▸ **取り組む課題**:
A) 采蘋の解説文にある一文「神への供物として水草、もぐさは質素なものであるという。」を英語に訳すこと。
B) 采蘋の解説文のうち、「もぐさを取りましょう、」から始まって「はどうなのであろうな……?)」に至るまでの部分を、一字も変えずにそのまま書き写してください。

··· 本文の一節 ···

采蘋(神をまつる乙女/祭祀を行う士大夫の妻)
乙女 仕事 祭祀 草摘み歌 先祖を祀る
水草を取りましょう、
あの南の谷川のふちで。
もぐさを取りましょう、
あの水たまりの中。
こんもりと積む、竹籠の上に。
そして煮上げる、あの鍋で。
そうして神前に供えましょう。
誰が祭るのか、つつましき乙女が。
○国風 召南 采蘋
神への供物として水草、もぐさは質素なものであるという。それを丁寧に採取し、丁寧に煮上げ、神へとささげる。ここで「季」という感じが「末っ子」といったような言葉で使われることが多いことを思えば、これらの仕事が幼い少女に課せられたものであったろうことが伺われる。もっとも「季女」という言葉そのもので「うるわしき女性」といった意味合いも込められておるようである。
○儒者センセー のたまわく
「大夫妻能循法度也。能循法度,則可以承先祖,共祭祀矣。」
これは士大夫の妻が神への祈りに専心しておることを言う! 妻がよく先祖をまつれば先祖の霊は一門を守ろう! この詩があらわすのは孝の徳の素晴らしさである!
○崔浩先生 やや疑問
(妻は生家よりの姓を改めぬのだが、その妻に別姓の先祖をまつらせるのはどうなのであろうな……?)
■蘋とか蘩とか
宋書2 劉裕中
可改構榱桷,修飾丹青,蘋蘩行潦,以時致薦。
采蘩の言うヨモギ、采蘋の言う水草。どちらもが水辺に植わっており、それを摘むのだ、としておる。
■妻は夫に従うもの
後漢書 84 曹世叔妻「作女誡」
臥之牀下,明其卑弱,主下人也。弄之瓦塼,明其習勞,主執勤也。齋告先君,明當主繼祭祀也。
詩序「以承先祖,共祭祀」を受けての表現であるという。とにかく夫に対してへりくだって、一緒に夫の先祖を祀りなさいよ、とするのである。なおくらすあてね氏よりご教授を賜ったのだが、曹世叔の妻は班昭、つまり大文人班固の妹であり、当人も優れた文人であったという。その文人が妻としての戒めをやけに厳しく残したのには、「それだけ口をすっぱくして戒めなければならない相手がいたから」なのではないか、と仰っておられた。具体的には実家、兄の妻とかな。

··· データセット行 ···

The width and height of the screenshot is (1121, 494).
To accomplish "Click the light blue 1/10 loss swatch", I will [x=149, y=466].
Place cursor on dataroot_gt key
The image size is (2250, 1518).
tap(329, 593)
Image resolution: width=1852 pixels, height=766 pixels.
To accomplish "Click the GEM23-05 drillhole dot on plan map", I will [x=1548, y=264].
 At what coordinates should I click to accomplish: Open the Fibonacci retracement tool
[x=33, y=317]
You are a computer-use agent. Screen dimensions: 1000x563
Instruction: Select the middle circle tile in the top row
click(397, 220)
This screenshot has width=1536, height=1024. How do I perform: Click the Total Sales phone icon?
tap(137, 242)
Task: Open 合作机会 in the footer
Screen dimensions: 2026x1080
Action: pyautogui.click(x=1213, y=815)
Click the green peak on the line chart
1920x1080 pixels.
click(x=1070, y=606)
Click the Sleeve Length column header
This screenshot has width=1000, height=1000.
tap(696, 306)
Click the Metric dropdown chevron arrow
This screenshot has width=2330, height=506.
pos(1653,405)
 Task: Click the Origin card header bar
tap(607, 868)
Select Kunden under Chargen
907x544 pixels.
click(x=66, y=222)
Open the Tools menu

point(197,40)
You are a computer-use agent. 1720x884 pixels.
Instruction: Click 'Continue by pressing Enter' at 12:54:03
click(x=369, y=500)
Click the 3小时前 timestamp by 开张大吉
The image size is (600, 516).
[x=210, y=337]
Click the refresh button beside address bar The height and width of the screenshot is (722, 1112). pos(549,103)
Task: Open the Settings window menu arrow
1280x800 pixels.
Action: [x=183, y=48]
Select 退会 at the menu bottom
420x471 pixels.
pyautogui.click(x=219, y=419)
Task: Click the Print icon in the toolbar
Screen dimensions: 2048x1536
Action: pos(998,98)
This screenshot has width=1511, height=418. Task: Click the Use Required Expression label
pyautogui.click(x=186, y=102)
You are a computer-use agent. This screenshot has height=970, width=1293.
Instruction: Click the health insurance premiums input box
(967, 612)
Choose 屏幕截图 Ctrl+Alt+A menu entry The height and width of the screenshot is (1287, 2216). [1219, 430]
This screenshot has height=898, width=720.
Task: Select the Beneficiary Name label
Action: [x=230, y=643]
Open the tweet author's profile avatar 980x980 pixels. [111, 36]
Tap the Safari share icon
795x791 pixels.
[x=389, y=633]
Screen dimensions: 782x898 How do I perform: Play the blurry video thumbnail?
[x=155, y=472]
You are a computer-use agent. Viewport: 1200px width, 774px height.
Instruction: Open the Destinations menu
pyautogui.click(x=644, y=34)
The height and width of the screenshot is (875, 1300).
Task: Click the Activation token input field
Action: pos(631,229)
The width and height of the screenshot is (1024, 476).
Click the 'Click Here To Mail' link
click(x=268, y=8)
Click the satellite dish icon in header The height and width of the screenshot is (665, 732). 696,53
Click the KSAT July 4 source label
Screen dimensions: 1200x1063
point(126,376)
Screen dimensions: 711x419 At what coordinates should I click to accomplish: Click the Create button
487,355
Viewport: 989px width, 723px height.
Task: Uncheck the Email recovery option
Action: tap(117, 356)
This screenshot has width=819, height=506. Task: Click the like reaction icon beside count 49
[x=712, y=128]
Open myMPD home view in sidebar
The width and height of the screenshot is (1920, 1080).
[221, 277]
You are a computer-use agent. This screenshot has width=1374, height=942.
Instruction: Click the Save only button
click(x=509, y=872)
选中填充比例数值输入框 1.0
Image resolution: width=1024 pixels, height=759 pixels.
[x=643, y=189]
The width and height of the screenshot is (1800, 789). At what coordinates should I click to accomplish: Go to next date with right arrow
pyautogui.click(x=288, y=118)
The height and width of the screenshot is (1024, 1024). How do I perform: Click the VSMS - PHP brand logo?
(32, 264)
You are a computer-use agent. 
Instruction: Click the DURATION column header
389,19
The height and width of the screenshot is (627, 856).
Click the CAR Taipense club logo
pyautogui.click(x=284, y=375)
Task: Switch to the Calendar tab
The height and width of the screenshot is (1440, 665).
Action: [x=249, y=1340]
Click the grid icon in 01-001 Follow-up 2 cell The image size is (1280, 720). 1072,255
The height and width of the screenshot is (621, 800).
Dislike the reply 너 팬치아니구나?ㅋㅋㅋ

···

▸ **課題ごとの出力**:
A) It is said that water plants and mugwort, as offerings to the gods, are humble things.

B)
もぐさを取りましょう、
あの水たまりの中。
こんもりと積む、竹籠の上に。
そして煮上げる、あの鍋で。
そうして神前に供えましょう。
誰が祭るのか、つつましき乙女が。
○国風 召南 采蘋
神への供物として水草、もぐさは質素なものであるという。それを丁寧に採取し、丁寧に煮上げ、神へとささげる。ここで「季」という感じが「末っ子」といったような言葉で使われることが多いことを思えば、これらの仕事が幼い少女に課せられたものであったろうことが伺われる。もっとも「季女」という言葉そのもので「うるわしき女性」といった意味合いも込められておるようである。
○儒者センセー のたまわく
「大夫妻能循法度也。能循法度,則可以承先祖,共祭祀矣。」
これは士大夫の妻が神への祈りに専心しておることを言う! 妻がよく先祖をまつれば先祖の霊は一門を守ろう! この詩があらわすのは孝の徳の素晴らしさである!
○崔浩先生 やや疑問
(妻は生家よりの姓を改めぬのだが、その妻に別姓の先祖をまつらせるのはどうなのであろうな……?)